━━ TEXT BLOCK ━━

Some distinguishing features included in the Editor

1. Very flexible means of the data entry

The local language files are stored in a language independent format. This allows uniform data entry for all the languages. The Editor allows three different Data Entry Methods.

  • A universal phonetically mapped keyboard for uniform data entry across all the Indian Languages. This mapping covers a superset of aksharas from all the Indian languages.
  • A transliteration based data entry where data is entered in English conforming to a transliteration scheme. Though many schemes are in use today, the popular ITRANS scheme is supported by the Editor.
  • The Editor also incorporates a special Transliteration Scheme, which uses only the lower case Roman letters for data entry. This version will be of use to disabled persons who may not be able to use both their hands during data entry.
  • An input method supporting data entry identical with the manual local language typewriter. This is supported for Hindi and Tamil.

━━━
━━ RECORDS ━━

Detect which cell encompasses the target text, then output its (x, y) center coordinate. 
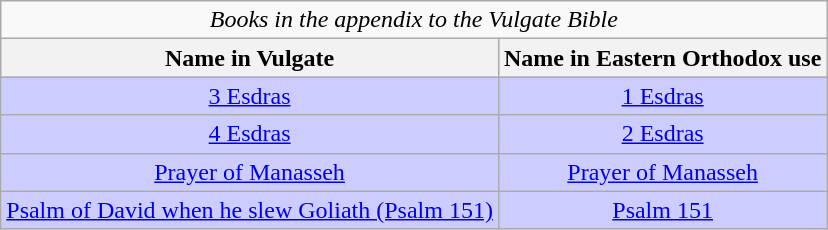
Name in Vulgate (250, 58)
Name in Eastern Orthodox use (662, 58)
1 Esdras (662, 96)
4 Esdras (250, 134)
Psalm of David when he slew Goliath (Psalm 151) (250, 210)
2 Esdras (662, 134)
Psalm 151 (662, 210)
Books in the appendix to the Vulgate Bible (414, 20)
3 Esdras (250, 96)
Return [x, y] of the center of cell containing provided text 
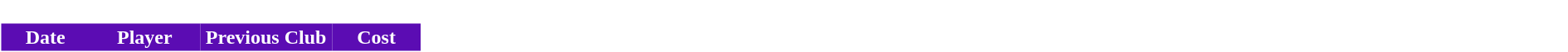
Previous Club [266, 37]
Date [46, 37]
Date Player Previous Club Cost [784, 27]
Player [144, 37]
Cost [376, 37]
Detect which cell encompasses the target text, then output its (x, y) center coordinate. 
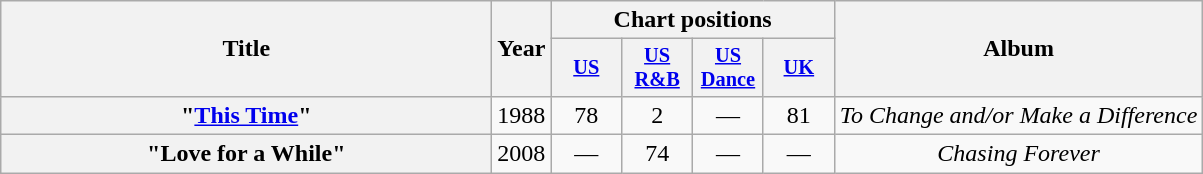
Chasing Forever (1018, 154)
Chart positions (692, 20)
Album (1018, 49)
Title (246, 49)
81 (798, 115)
To Change and/or Make a Difference (1018, 115)
US Dance (728, 68)
Year (522, 49)
US R&B (658, 68)
2 (658, 115)
2008 (522, 154)
UK (798, 68)
US (586, 68)
1988 (522, 115)
"This Time" (246, 115)
74 (658, 154)
78 (586, 115)
"Love for a While" (246, 154)
For the text-containing cell, return its midpoint in (X, Y) coordinate format. 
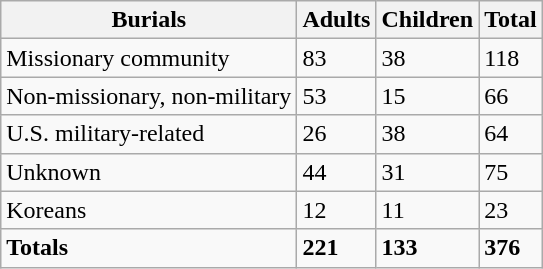
U.S. military-related (149, 134)
118 (511, 58)
53 (336, 96)
64 (511, 134)
Unknown (149, 172)
221 (336, 248)
Non-missionary, non-military (149, 96)
11 (428, 210)
Totals (149, 248)
Adults (336, 20)
Children (428, 20)
23 (511, 210)
Total (511, 20)
Koreans (149, 210)
83 (336, 58)
376 (511, 248)
12 (336, 210)
75 (511, 172)
31 (428, 172)
Burials (149, 20)
Missionary community (149, 58)
26 (336, 134)
133 (428, 248)
44 (336, 172)
15 (428, 96)
66 (511, 96)
For the text-containing cell, return its midpoint in (X, Y) coordinate format. 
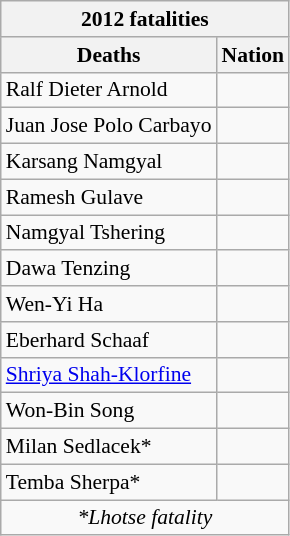
Milan Sedlacek* (109, 447)
Karsang Namgyal (109, 162)
*Lhotse fatality (145, 518)
Deaths (109, 55)
Temba Sherpa* (109, 482)
Shriya Shah-Klorfine (109, 375)
Ralf Dieter Arnold (109, 90)
2012 fatalities (145, 19)
Ramesh Gulave (109, 197)
Namgyal Tshering (109, 233)
Nation (253, 55)
Wen-Yi Ha (109, 304)
Won-Bin Song (109, 411)
Eberhard Schaaf (109, 340)
Juan Jose Polo Carbayo (109, 126)
Dawa Tenzing (109, 269)
Output the [X, Y] coordinate of the center of the cell containing the given text.  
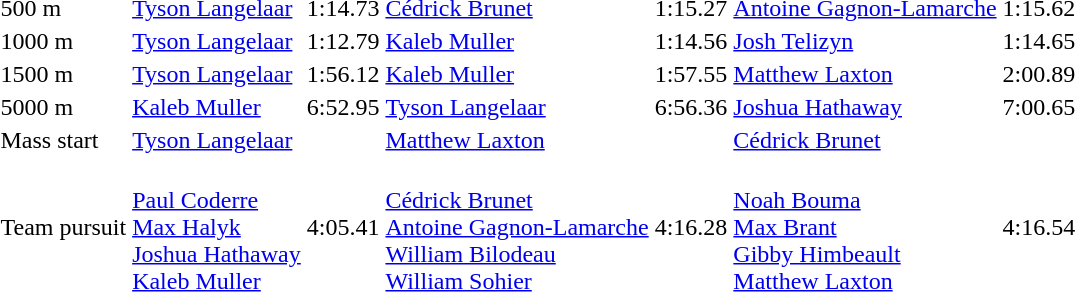
1:56.12 [343, 74]
6:56.36 [691, 107]
Joshua Hathaway [865, 107]
6:52.95 [343, 107]
Josh Telizyn [865, 41]
1:57.55 [691, 74]
1:14.56 [691, 41]
1:12.79 [343, 41]
Find where the given text appears and provide that cell's center as [x, y] coordinate. 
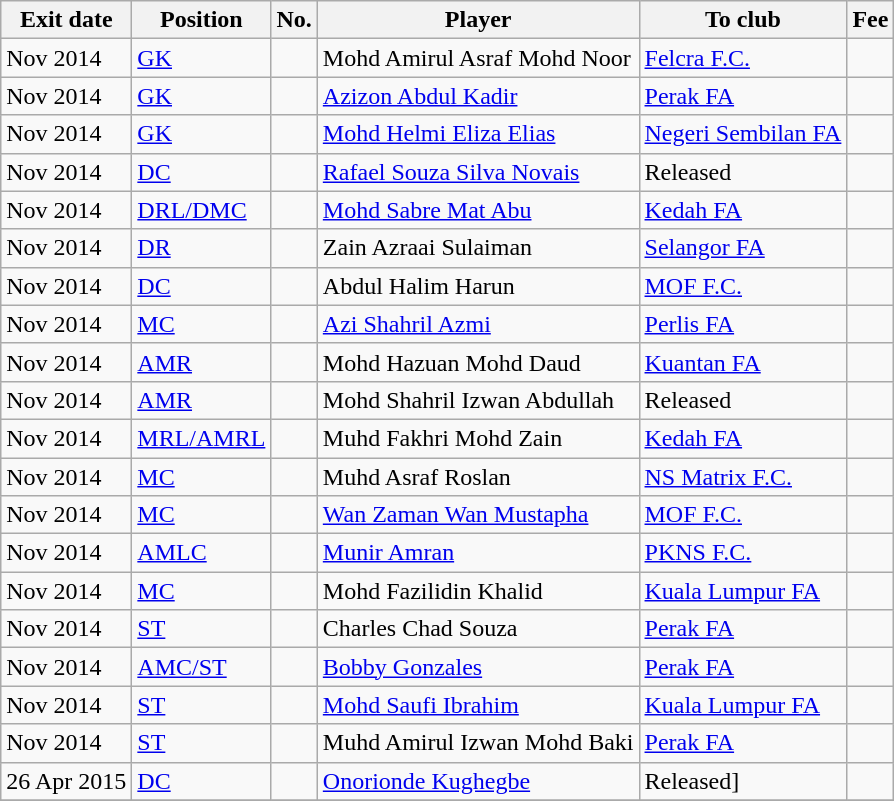
Negeri Sembilan FA [743, 134]
Mohd Saufi Ibrahim [478, 705]
AMLC [202, 553]
Muhd Fakhri Mohd Zain [478, 438]
Zain Azraai Sulaiman [478, 248]
Felcra F.C. [743, 58]
To club [743, 20]
Position [202, 20]
Mohd Shahril Izwan Abdullah [478, 400]
Munir Amran [478, 553]
Mohd Sabre Mat Abu [478, 210]
Selangor FA [743, 248]
DRL/DMC [202, 210]
Abdul Halim Harun [478, 286]
Onorionde Kughegbe [478, 781]
Player [478, 20]
Bobby Gonzales [478, 667]
Charles Chad Souza [478, 629]
Exit date [66, 20]
Wan Zaman Wan Mustapha [478, 515]
Mohd Helmi Eliza Elias [478, 134]
Mohd Hazuan Mohd Daud [478, 362]
Perlis FA [743, 324]
26 Apr 2015 [66, 781]
NS Matrix F.C. [743, 477]
Mohd Amirul Asraf Mohd Noor [478, 58]
No. [294, 20]
Muhd Amirul Izwan Mohd Baki [478, 743]
Released] [743, 781]
MRL/AMRL [202, 438]
AMC/ST [202, 667]
Azi Shahril Azmi [478, 324]
Kuantan FA [743, 362]
PKNS F.C. [743, 553]
Rafael Souza Silva Novais [478, 172]
Fee [870, 20]
Muhd Asraf Roslan [478, 477]
Azizon Abdul Kadir [478, 96]
Mohd Fazilidin Khalid [478, 591]
DR [202, 248]
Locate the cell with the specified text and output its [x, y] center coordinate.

━━━

§ TO-DO LIST
1. In the text on the Editor's data entry methods, which popular transliteration scheme does the Editor support?
2. Pick up the text on the Editor's data entry methods after its last sentence and continue it.

§ IN RESPONSE
1. The ITRANS scheme.

2.
  • (The version for Linux (Nov.2002) supports only the first of the above schemes)

    2. Automatic transliteration across all the languages

    The Document prepared in one language can be automatically viewed in any other language on account of the uniform representation of the text in all the languages. Thus if one enters the text of the `Bhagavad Gita` in Sanskrit, one would be able to view the same in all the languages without error. Aksharas which are present in one language and not in the other will be correctly transliterated using equivalent aksharas in the latter. The Current version of the Editor supports on- screen transliteration allowing users to enter text in one script, make a copy of it on screen using the copy feature and immediately transliterate the copy into any other script.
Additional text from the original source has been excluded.